* [Exercise task a]
According to the Jakarta travelogue extract, how much time did the narrator have to prepare the lesson on business idioms?

* [Extract provided]
------------------------------------
Jakarta Bound is a travelogue about life in one of the largest and most densely populated cities in South East Asia.
Monday morning came around after what was becoming the usual restless night of broken sleep. I awoke, not so much bright, but early, so I decided to take advantage of the one luxury the Grand Prix Inn had to offer and went down to the pool for a swim; it felt like a Hollywood way to start the day. However, I hadn’t swum for a long time and my lungs wanted out pretty soon, so after a few lengths, I dried myself off and went back up to my room to get ready for school.
There’s nothing like an early morning swim to sharpen the senses, so after showering and dressing I was looking forward to my first classes and meeting my new students. The EF course material was already prepared in the form of Powerpoint lessons, so all I had to do was find out what my timetable of classes were and read through the teachers’ notes for each of the lessons. There were a few more short induction sessions to do on the Monday and Tuesday so I could ease into the teaching rota before my teaching timetable began in earnest on the Wednesday. After that, my new life as a full time teacher working for English First in Jakarta would be underway. However, Debbi had a little surprise waiting for me when I arrived at the school. She told me that she wanted me to prepare and deliver my own short lesson on business idioms. This I wasn’t prepared for and I only had an hour to put it together!
Necessity is the mother of invention and I had needed a lot of invention during my many years working to deadlines as a freelancer. Despite being a little pissed off at Debbi’s surprise lesson plan request, Google came to the rescue. I whizzed through a few websites, copied and pasted some text and images, did some editing and rustled up a pretty decent Powerpoint presentation on the subject of business idioms. I scribbled a page of teaching notes and just about had time to load my Powerpoint presentation up onto the big screen in the workshop classroom before the students began eagerly arriving to the lesson.
------------------------------------
* [Exercise task b]
Find every line of the listing below that contains the string "Click", treating uppercase and lowercase as distinct.

Stored data:
------------------------------------
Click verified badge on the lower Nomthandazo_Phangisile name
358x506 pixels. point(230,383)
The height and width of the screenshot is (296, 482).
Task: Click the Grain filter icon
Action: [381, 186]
------------------------------------
* [Final answer a]
Only an hour.

* [Final answer b]
Click verified badge on the lower Nomthandazo_Phangisile name
Task: Click the Grain filter icon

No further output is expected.